Introduction to File Systems

This lecture will serve as an introduction to file system organization; implementations and greater detail for FS's are covered in the last part of this class.

Put on your safari (not the browser, i.e.) hats everyone, because today we start exploring a file system from a CLI view!

Let's start out with a fundamental overview of what, precisely, we're exploring.

Brief Intro to Files

What is a file?

A file is simply a collection of data (text, images, etc.) stored in some memory location with a unique identifying name.

Plainly, it is important that we assign unique identifiers to each file on a storage medium lest there be ambiguity for common file operations.

Files are simply abstract data types in which data is organized according to the file type (e.g., .txt, .png, ...) and the OS supports six primitive file-manipulating operations.

Create a file: space for the file is reserved on the storage medium.
Writing to a file: adds data to the file.
Reading from a file: retrieves data from a file.
Repositioning within a file: seeks a location of specific data within a file.
Deleting a file: releasing storage memory associated with the file.
Truncating a file: removing data from a file.

How could the rename file operation be implemented in terms of the above, primitive operations?

Create a file with the new name, read from the old, write to the new, delete the old.

Brief Intro to File Systems

Given our requirement that files each possess a unique name to support the OS's basic file operations without ambiguity, what are the problems of storing files in one giant folder?

(1) Unique name violations would be rampant and difficult to maintain, (2) user-unfriendly, and organizationally poor -- would be impossible to find anything!

To combat these problems, we need a procedural means of organizing and storing files.

A file system formalization defines the procedures and data structures used to organize and store files on a disk.

Just how our file system organizes files will come with all of the performance benefits and drawbacks of the data structure that we use to organize them!

What is the typical way that modern file systems organize files?
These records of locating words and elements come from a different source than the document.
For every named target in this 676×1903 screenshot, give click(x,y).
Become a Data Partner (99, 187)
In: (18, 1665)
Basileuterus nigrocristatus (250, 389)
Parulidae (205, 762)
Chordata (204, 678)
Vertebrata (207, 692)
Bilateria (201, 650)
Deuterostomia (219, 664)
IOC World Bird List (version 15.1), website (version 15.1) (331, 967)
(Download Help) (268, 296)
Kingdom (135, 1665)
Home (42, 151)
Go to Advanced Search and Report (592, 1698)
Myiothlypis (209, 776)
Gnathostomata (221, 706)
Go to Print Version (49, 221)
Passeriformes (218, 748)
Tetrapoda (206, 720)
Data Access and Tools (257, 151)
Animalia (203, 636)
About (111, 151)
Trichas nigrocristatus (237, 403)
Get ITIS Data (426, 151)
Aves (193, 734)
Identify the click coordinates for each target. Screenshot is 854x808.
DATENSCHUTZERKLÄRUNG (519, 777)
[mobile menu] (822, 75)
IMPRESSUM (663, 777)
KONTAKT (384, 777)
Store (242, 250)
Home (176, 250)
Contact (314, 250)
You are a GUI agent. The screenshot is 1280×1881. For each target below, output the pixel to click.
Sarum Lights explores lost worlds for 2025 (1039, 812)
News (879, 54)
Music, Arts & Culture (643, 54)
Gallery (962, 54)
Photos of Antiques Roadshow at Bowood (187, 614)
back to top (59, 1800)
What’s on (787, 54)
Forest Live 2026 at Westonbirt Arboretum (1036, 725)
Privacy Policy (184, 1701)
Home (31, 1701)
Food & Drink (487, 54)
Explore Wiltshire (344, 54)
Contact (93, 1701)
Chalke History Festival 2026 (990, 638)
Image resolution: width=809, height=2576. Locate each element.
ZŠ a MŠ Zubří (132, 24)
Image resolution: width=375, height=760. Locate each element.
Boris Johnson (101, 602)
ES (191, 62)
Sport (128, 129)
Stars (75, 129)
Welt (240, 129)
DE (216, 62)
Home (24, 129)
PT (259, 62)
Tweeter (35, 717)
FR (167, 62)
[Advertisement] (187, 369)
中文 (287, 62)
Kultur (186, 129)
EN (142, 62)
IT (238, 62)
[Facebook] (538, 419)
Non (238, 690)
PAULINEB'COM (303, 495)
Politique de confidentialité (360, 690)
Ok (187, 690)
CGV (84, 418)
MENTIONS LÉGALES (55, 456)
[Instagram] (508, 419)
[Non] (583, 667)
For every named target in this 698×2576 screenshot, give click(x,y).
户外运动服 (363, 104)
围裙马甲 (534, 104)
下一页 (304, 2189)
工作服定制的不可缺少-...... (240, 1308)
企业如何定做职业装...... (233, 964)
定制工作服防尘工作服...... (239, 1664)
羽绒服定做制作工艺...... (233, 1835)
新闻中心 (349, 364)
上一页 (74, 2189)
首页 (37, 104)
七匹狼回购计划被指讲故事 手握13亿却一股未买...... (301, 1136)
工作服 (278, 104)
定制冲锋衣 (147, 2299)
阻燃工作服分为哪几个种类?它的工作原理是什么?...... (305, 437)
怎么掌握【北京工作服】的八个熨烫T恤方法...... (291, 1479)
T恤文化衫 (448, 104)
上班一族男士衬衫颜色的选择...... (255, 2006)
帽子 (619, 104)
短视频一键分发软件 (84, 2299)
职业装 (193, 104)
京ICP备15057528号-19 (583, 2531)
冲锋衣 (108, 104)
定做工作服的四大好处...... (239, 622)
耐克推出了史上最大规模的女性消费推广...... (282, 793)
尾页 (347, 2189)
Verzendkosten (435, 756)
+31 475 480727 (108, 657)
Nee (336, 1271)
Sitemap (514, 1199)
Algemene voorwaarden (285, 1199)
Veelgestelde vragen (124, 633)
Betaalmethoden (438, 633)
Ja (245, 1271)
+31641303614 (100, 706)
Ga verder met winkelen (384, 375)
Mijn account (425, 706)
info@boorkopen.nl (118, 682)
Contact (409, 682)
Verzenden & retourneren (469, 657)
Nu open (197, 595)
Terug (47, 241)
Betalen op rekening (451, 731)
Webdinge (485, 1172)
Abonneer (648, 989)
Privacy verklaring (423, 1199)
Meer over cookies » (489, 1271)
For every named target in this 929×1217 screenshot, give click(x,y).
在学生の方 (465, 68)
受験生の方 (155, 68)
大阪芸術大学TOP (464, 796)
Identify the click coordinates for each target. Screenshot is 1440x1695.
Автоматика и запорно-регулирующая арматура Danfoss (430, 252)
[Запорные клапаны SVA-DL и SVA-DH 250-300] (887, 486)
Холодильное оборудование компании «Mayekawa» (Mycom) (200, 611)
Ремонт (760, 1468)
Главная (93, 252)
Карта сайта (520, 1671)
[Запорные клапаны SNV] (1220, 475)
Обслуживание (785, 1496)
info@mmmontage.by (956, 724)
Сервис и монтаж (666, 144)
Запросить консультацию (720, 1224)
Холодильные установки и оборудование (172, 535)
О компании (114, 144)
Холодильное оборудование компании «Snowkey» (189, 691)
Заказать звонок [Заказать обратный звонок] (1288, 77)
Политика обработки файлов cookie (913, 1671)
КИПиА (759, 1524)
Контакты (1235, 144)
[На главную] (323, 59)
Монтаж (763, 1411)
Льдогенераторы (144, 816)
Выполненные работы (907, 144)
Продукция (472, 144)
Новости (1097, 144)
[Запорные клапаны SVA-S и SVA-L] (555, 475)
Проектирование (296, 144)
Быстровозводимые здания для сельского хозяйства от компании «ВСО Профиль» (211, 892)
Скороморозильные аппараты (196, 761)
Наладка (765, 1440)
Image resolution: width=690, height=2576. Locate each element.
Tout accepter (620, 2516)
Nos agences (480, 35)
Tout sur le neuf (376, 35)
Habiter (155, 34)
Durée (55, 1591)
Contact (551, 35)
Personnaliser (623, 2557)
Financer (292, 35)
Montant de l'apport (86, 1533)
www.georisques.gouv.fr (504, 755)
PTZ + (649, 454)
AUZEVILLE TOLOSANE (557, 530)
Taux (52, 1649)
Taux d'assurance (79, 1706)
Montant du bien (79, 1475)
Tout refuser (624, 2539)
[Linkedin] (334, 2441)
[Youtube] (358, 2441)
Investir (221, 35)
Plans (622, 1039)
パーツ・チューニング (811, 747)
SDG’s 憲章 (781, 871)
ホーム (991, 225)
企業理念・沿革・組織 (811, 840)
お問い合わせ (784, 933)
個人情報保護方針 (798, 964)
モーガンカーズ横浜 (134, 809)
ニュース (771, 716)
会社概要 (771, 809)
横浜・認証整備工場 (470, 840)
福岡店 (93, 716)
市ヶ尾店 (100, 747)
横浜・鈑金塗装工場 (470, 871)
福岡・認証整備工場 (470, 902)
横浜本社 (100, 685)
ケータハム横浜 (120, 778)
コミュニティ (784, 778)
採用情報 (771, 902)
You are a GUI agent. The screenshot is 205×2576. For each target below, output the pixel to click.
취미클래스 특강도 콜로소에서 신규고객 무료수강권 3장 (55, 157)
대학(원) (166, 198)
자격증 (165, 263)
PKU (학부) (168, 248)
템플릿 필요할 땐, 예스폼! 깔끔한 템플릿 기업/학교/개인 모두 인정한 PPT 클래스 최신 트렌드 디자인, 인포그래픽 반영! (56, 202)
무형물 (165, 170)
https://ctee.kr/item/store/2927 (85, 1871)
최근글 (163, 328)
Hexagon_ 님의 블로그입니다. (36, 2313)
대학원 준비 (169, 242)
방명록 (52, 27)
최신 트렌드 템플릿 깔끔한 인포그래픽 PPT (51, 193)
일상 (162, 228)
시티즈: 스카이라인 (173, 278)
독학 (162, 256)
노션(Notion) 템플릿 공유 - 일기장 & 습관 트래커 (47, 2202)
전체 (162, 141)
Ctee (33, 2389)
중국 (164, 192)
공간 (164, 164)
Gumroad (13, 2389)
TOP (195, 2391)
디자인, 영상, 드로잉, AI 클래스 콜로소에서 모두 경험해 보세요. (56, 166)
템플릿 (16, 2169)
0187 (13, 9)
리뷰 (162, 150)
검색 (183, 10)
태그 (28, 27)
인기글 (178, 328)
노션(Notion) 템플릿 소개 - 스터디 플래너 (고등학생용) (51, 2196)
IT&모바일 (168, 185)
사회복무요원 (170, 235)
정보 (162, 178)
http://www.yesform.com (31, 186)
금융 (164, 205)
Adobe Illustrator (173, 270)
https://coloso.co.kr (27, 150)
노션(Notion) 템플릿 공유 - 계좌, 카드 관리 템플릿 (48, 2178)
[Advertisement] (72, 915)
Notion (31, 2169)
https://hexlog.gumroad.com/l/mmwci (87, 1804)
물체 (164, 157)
What abstract mechanic does it use?

"Folders" or, more generally, directories

As such, file systems organize the data into files whose locations are specified by the directory structure.

A directory structure is responsible for organizing file locations, including operations like listing and finding file locations.

Most directories can be nested to establish a hierarchy of increasingly specific file locations.

What data structure can be used to represent a file hierarchy of nested directories?

A tree!

Here's an example with sketched directories (orange) and files (blue) [and don't ask what's in Secret.txt].

Using this tree-structured directory, we can see a lot of analogies between the tree ADT vocabulary and those we commonly use in file systems:

The root is both the top level of the directory and the name of the super-user (user without access restrictions) in most Unix systems, since they have access to all system commands and files.
A file path is the sequence of directories from the root to the directory containing the file, as punctuated by the file name.
As such, all files are leaves in the directory structure, and all directories are internal nodes.

Though the tree directory structure provides a nice hierarchical organization of files, what is one big drawback (given the semantics of a tree).

Trees demand that a unique path exists from the root to any given node, but we may sometimes wish to share files between users (e.g., for collaboration or not needing to maintain separate copies of shared files).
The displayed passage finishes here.